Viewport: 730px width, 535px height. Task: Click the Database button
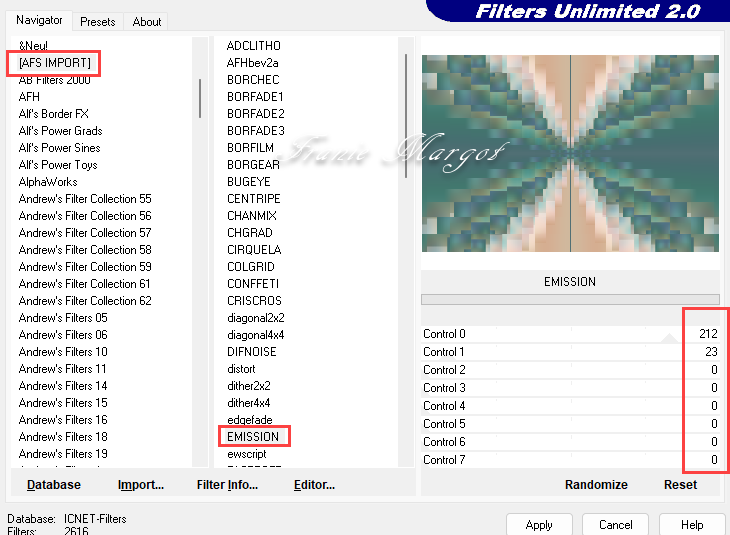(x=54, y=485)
--- --- ---
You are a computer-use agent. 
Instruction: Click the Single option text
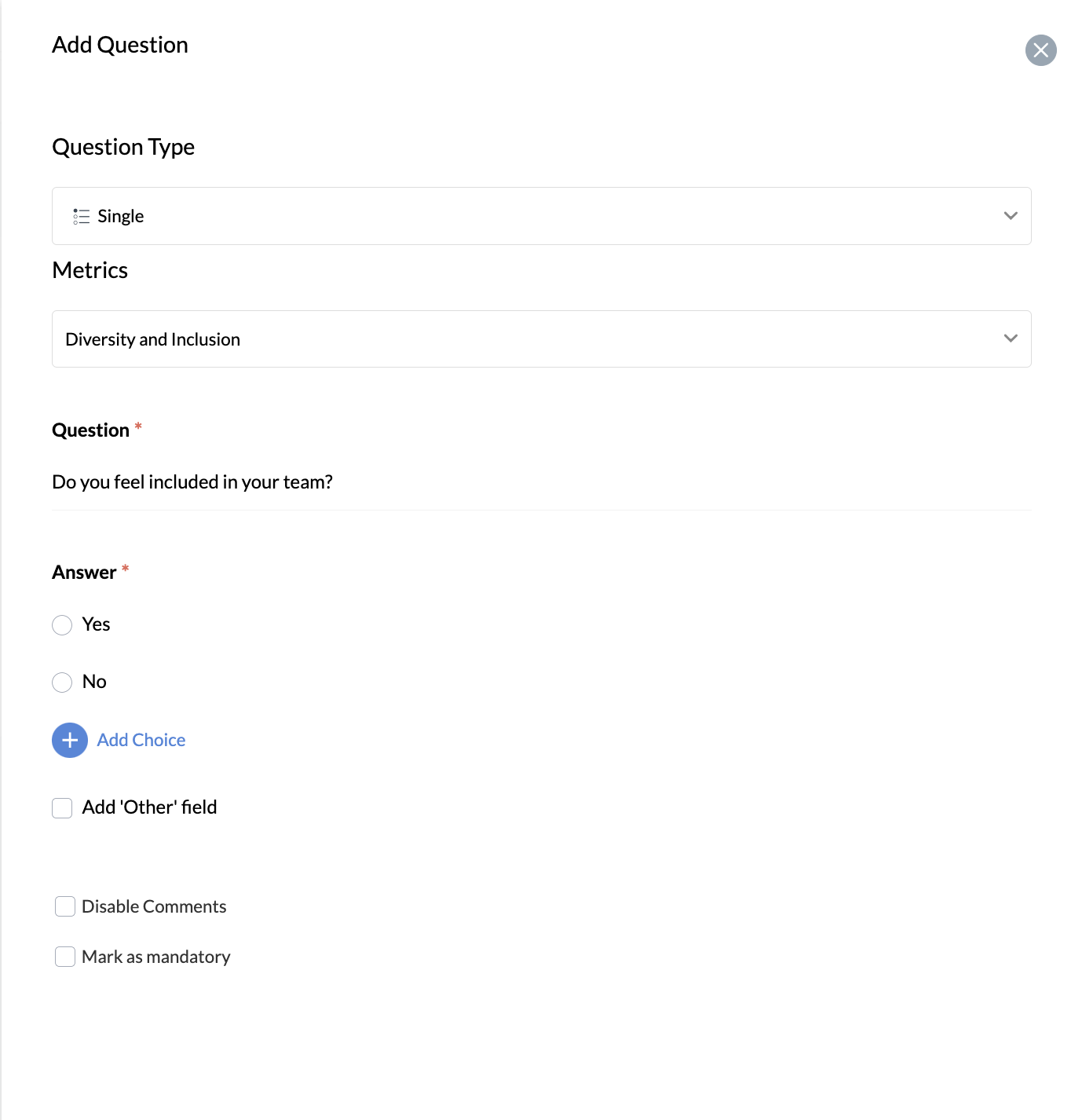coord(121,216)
--- --- ---
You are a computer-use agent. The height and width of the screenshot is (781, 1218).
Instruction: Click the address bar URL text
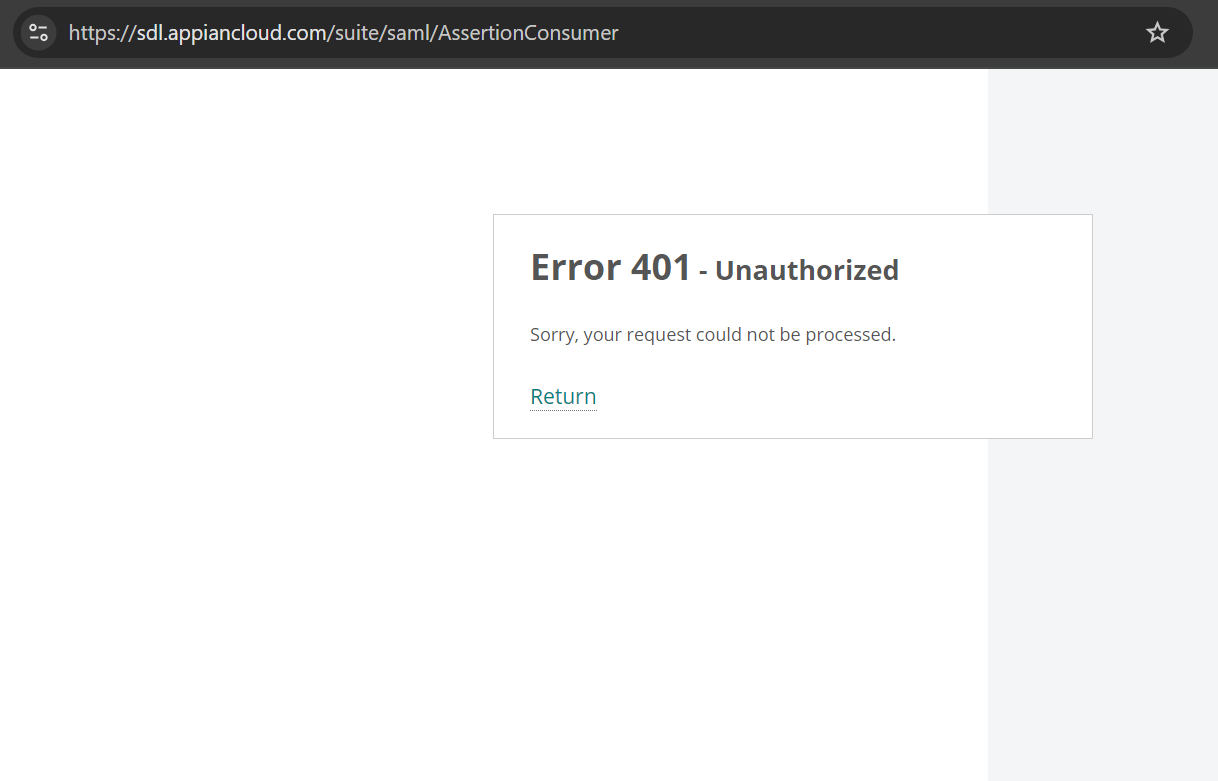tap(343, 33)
--- --- ---
__EXERCISE DIRECTIONS__: State how many of the lines above contain the word "agent", giving only the number.

__RESULT FOR THIS EXERCISE__: 2